THE TASK ▸
Rewrite the records below from the line with "Task: Remove the timestamp chip with its X" through the line with "Looking at the", changing "timestamp chip" to "date chip" and keeping everything else the same. Leave the pictures out.

LISTED RECORDS ▸

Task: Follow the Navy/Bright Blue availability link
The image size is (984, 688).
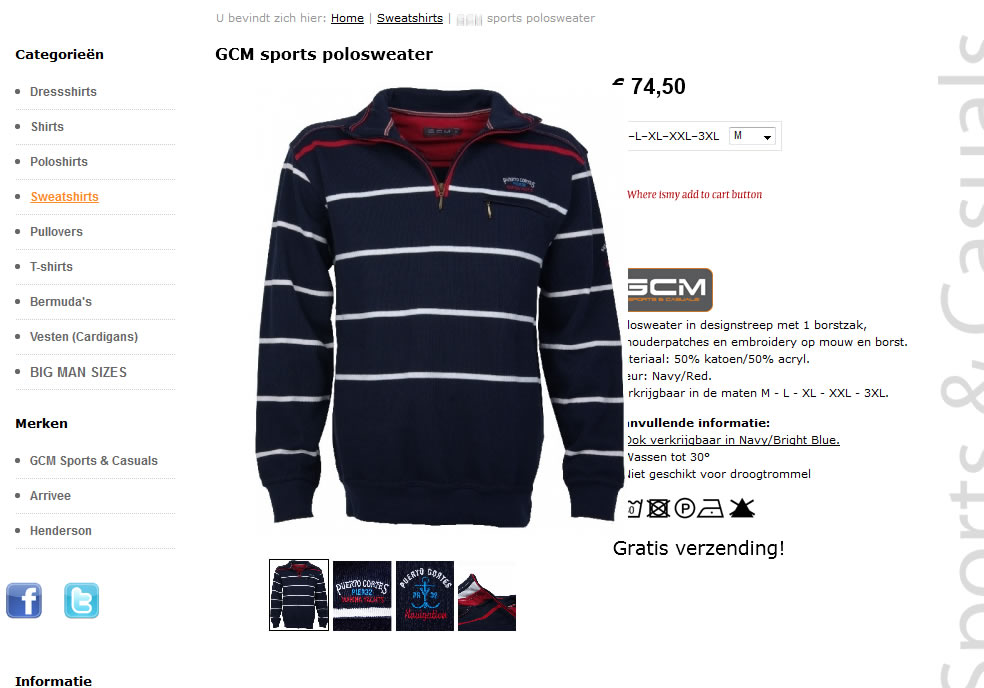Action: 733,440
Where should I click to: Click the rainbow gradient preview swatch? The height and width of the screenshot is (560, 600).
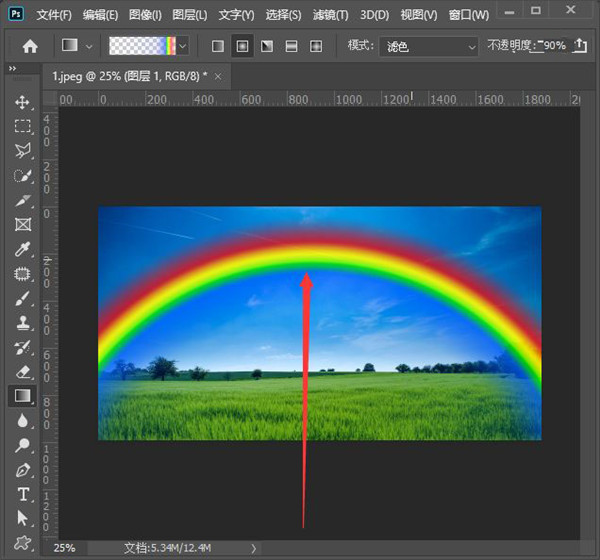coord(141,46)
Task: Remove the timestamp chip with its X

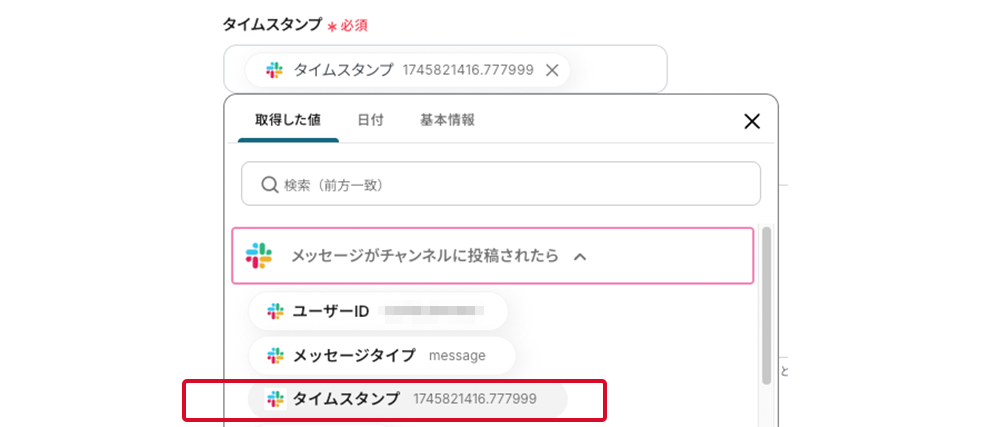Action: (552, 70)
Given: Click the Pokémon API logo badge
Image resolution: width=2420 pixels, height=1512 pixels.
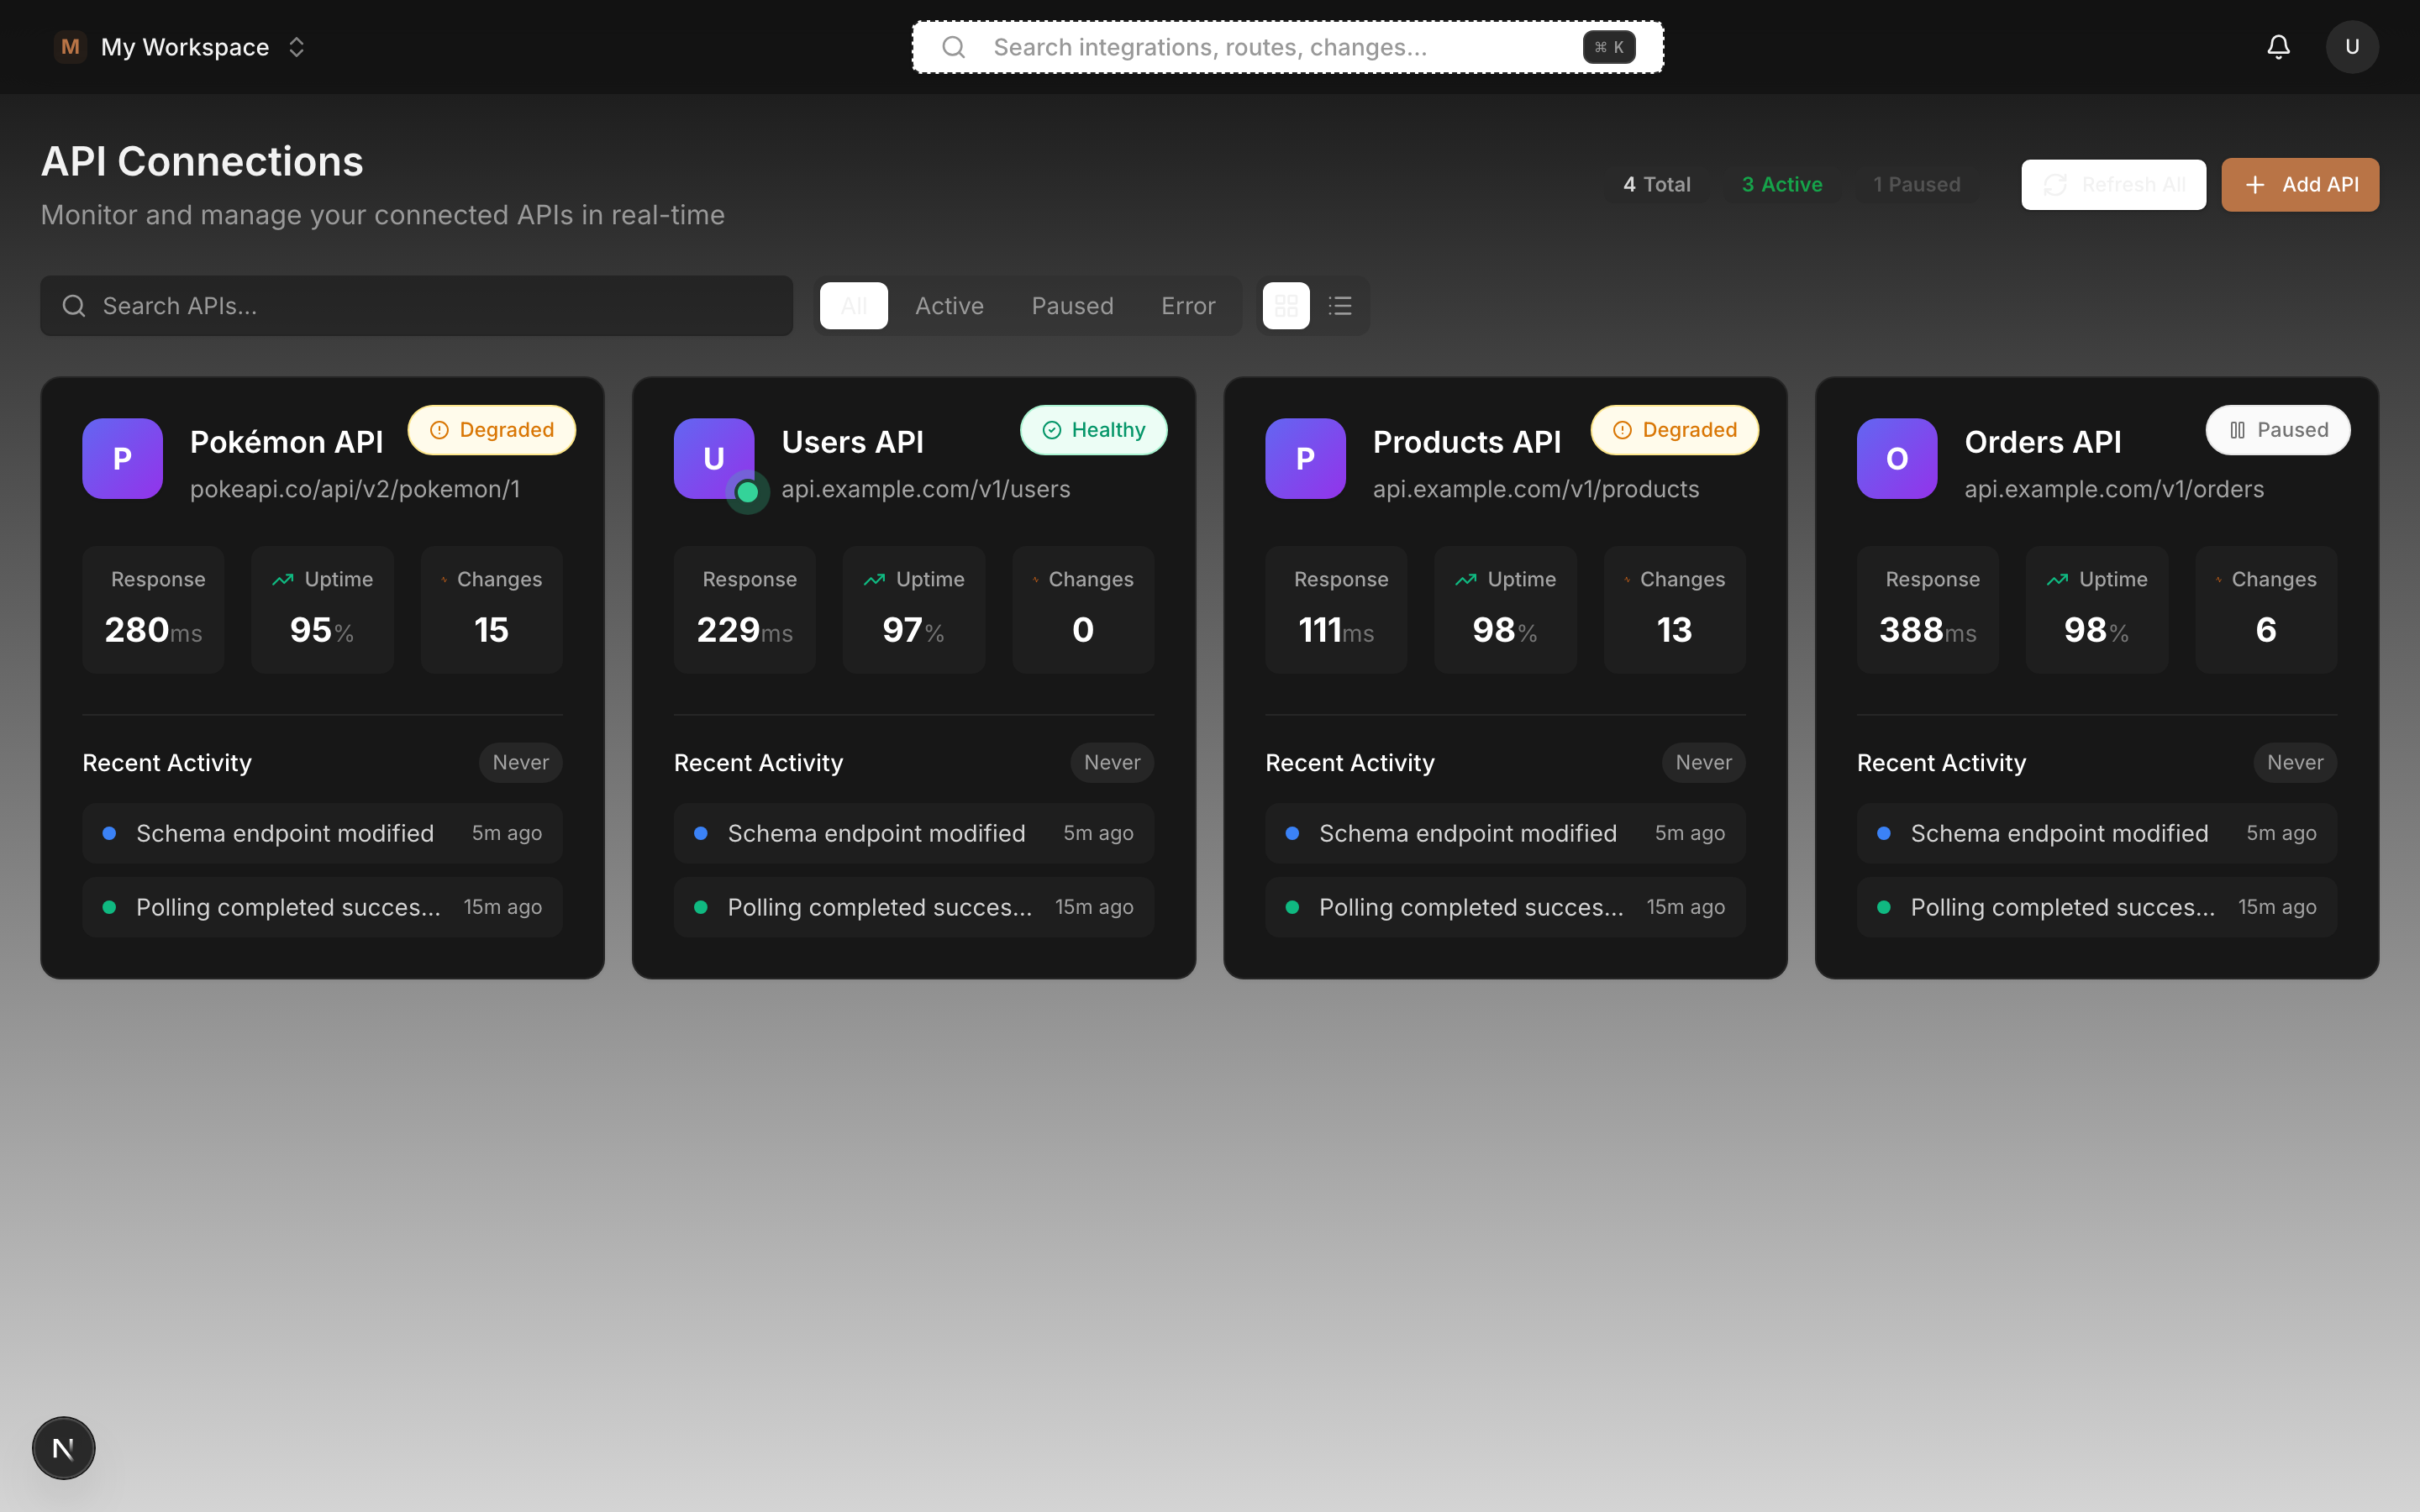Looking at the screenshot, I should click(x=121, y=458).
* * *
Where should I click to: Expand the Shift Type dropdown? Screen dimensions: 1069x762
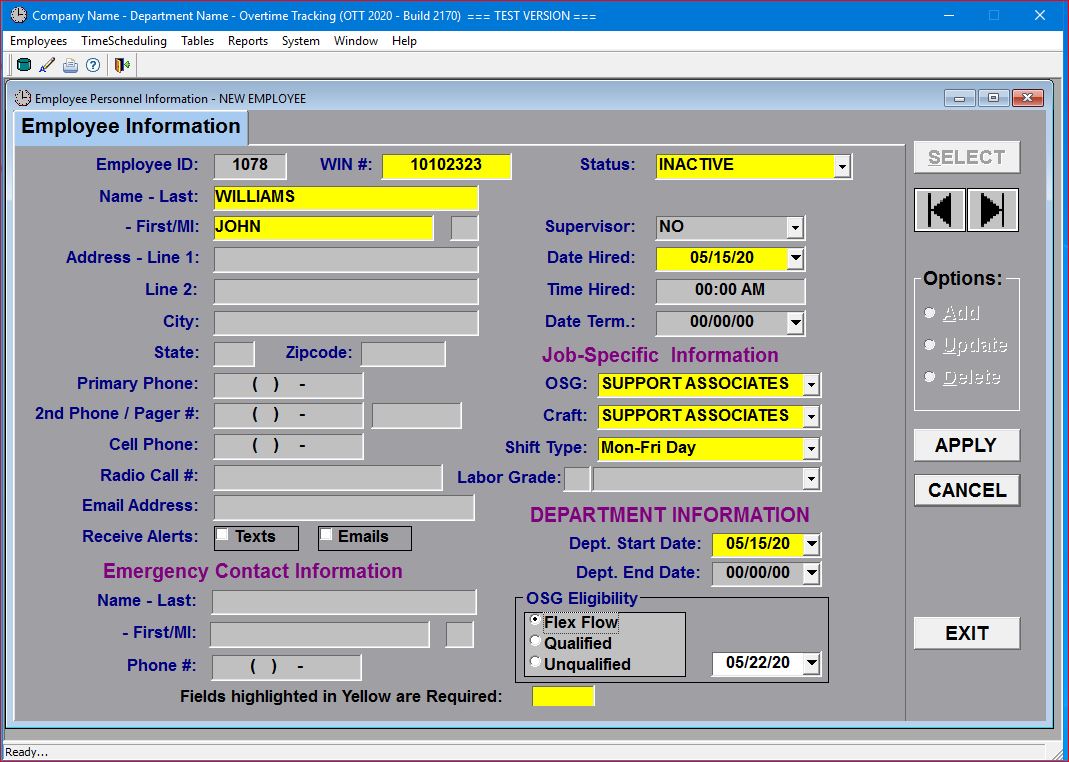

TASK SOLUTION ▸
Task: Remove the date chip with its X

Action: (552, 70)
Given: Click the Pokémon API logo badge
Image resolution: width=2420 pixels, height=1512 pixels.
Looking at the screenshot, I should click(x=121, y=458).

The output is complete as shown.